Pourquoi l’eau n’est plus suffisante

La pénurie décrite par l’ONU ne découle pas uniquement d’une diminution des pluies ou d’une fréquence accrue d’événements extrêmes. Elle résulte d’une accumulation de surdéveloppement chronique, de pollution, de dégradation des sols, de déforestation et de réchauffement climatique. Dans de nombreuses régions, même là où l’eau semble présente, la part réellement utilisable diminue en raison de la qualité toujours plus médiocre des ressources disponibles.

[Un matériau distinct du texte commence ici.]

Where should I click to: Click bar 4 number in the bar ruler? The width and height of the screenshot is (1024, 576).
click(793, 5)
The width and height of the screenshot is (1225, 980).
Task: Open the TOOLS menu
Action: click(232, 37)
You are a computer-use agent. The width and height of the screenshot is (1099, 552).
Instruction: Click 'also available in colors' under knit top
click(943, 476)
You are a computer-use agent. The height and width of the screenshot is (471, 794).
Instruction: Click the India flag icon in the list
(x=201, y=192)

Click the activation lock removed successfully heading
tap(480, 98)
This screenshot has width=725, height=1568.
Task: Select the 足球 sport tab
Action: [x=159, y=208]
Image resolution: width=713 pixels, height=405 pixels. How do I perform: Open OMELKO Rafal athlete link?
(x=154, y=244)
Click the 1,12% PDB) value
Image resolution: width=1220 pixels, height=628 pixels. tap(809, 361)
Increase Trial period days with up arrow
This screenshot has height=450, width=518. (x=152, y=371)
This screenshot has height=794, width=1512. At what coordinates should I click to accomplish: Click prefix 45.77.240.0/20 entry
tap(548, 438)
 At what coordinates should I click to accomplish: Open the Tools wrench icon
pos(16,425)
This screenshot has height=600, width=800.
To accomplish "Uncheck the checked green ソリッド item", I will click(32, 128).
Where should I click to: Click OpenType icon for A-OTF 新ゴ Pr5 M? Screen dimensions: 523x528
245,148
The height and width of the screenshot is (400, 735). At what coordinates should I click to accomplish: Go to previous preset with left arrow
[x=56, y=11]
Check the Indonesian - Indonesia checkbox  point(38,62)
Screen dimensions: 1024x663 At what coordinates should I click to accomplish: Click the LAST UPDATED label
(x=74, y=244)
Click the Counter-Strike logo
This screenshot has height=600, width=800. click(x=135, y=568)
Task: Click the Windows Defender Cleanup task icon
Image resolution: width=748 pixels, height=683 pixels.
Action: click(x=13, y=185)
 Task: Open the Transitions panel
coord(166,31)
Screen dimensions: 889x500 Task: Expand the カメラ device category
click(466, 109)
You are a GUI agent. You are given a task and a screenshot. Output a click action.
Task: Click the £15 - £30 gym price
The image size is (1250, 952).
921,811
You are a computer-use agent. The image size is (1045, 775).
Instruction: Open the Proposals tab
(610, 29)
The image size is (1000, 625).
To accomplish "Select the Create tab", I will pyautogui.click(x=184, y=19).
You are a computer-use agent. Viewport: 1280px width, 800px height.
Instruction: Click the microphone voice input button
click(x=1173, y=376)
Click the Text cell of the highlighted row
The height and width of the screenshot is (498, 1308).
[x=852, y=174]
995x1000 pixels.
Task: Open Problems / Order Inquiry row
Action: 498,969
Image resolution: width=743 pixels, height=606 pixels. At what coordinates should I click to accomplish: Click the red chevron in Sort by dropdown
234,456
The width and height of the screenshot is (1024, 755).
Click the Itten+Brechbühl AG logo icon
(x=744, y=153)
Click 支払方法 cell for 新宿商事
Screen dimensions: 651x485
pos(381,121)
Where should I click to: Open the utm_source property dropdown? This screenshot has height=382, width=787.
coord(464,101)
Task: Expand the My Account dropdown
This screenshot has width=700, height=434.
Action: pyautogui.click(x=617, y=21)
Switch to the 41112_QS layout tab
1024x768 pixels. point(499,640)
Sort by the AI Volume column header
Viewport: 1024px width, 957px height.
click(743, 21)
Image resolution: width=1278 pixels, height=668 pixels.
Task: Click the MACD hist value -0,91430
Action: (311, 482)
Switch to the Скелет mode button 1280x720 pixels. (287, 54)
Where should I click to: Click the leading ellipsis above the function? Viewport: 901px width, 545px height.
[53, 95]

L’agriculture est au cœur de cette dynamique : elle consomme environ 70 % des prélèvements mondiaux d’eau douce, tandis que les nappes phréatiques fournissent aujourd’hui environ la moitié de l’eau domestique et plus de 40 % de celle destinée à l’irrigation. “Des millions d’agriculteurs tentent de cultiver davantage de nourriture en exploitant des sources d’eau en déclin, polluées ou en voie d’épuisement”, avertit Madani. Sans une transition rapide vers des systèmes agricoles plus efficaces et résilients, la faillite hydrique est vouée à se propager.

Le rapport insiste sur un point capital : une région peut être inondée et pourtant être en faillite hydrique si les prélèvements à long terme dépassent la capacité de recharge. La question ne se limite pas à l’apparence humide ou sèche d’un lieu, mais à l’équilibre entre entrées et sorties au fil du temps.

D’où ces conclusions : reconnaître formellement la faillite hydrique, protéger le capital naturel qui rend l’eau possible, rééquilibrer droits et attentes, soutenir des transitions justes pour les communautés les plus touchées et utiliser l’eau comme levier de coopération, non de conflit. “Déclarer la faillite n’indique pas abandonner, mais recommencer à zéro”, déclare Madani. “Plus nous retardons, plus le déficit sera profond.”

Dans cette perspective, les prochaines échéances internationales – de la Conférence ONU sur l’Eau de 2026 aux Objectifs de développement durable de 2030 – deviennent des points de rupture. Le message final du rapport est clair : l’eau n’est pas seulement une victime des crises environnementales, mais un facteur structurel sur lequel reposent la sécurité alimentaire, la stabilité économique et la cohésion sociale. Reconnaître ses limites est le premier pas pour éviter de les dépasser définitivement.